Terms such as “I don’t mind” or “whatever is easiest for you” have their place, but can also be frustrating to others and aren’t endearing.
People pleasers detect energy changes. They often internalise someone’s mood and believe it to be personal. This instigates an action to seek validation or reassurance.
We might ask questions such as “are you annoyed with me?” or “have I done something to upset you?” We can torment ourselves by replaying situations to figure out what we have done!
Remember, often, other people’s moods aren’t even about us.
We must learn to trust ourselves. Any adult worthy of our time will not treat us with passive aggression. And if they do, that’s a them issue, not a you issue!
Breaking the chain of people pleasing
Learning to recognise our own self-worth is a challenging lesson. We must love and respect ourselves before we expect others to do so. We don’t need others to validate us.

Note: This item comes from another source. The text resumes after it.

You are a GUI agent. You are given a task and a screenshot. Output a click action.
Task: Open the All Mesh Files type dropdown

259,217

For people pleasers, the hardest word in the English language is “no,” closely followed by the word “help!”
Last week I said “no” to several things the old me would have said yes to. When we say “no” to others, we say “yes” to ourselves and make space for other opportunities that may come along.

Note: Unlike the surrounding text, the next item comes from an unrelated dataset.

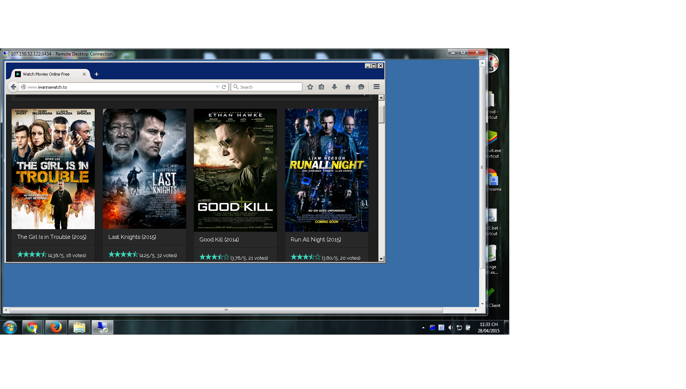The width and height of the screenshot is (686, 389).
Task: Go to the Firefox home page icon
Action: tap(348, 87)
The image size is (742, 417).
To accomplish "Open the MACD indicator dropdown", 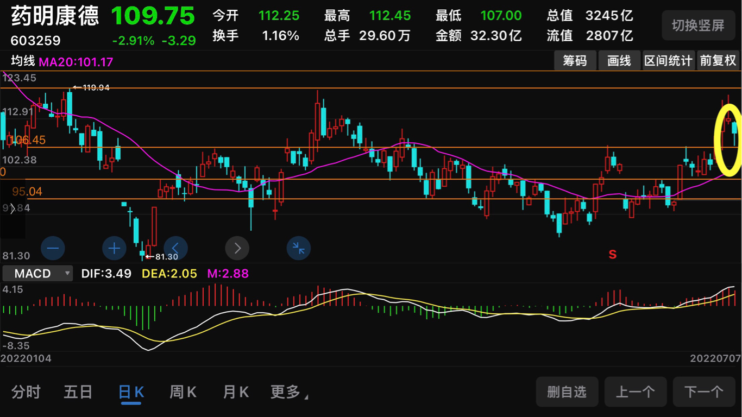I will pos(37,273).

I’ve come a long way; the best part of saying “no” last week was the feeling of empowerment I experienced. I didn’t feel guilty as I would have done in the past. Instead, I felt myself standing taller and puffing out my chest. I was honoring myself and my own needs, and it felt good!
It’s time to start practicing the power of “no!”
Don’t want to go on the work night out?
Don’t have the time to help a friend move house?
Don’t have the emotional capacity for a friend to offload onto you?
Fed up with giving your time freely to others who want to “pick your brain” for free advice with no pattern of reciprocity?
Just say, “no!”
This is a full and complete sentence, and it is ok to say it. Heck, it’s more than ok to say it.
Practice saying it. “No, no, no, no, no, no, no, no.” Now say it like you actually mean it.
There are different kinds of no.
There’s the “no” when you are interested, but the timing is off - you may be super busy and don’t have the time or headspace for anything else without burning out (people pleasers are prone to taking on too much and burning out - quelle surprise).
There’s also the “no” when you are just not interested. This can be the hardest “no” to execute, as we have no excuse. But here’s the kicker - we don’t need an excuse!
“Thanks for thinking of me, but I don’t have the capacity to take anything else on at the moment. Feel free to come to me with other opportunities in the future, though.”
“Thanks for thinking of me; this isn’t something I’m interested in”
What do YOU want?
It feels good to be around people who know what they want and aren’t afraid to ask for it. These people ooze confidence and self-assurance. They amaze me, but I am slowly becoming one of them.
You don’t have to be a sheep and fit in with the wishes of the flock. If you would rather see one film over another, say so. If the idea of attending a house party fills you with dread, don’t go.
It is not selfish to do more of what you want. Afterall, who will advocate for you if you don’t do it yourself?
When you know how to use the word “no” effectively, the things you say “yes” to become more meaningful, and you live a life with a greater sense of fulfillment and joy.
If you are interested in learning more about how to break free from the restrictive chains of people-pleasing, I highly recommend Dr. Aziz Gazipura’s book Not Nice.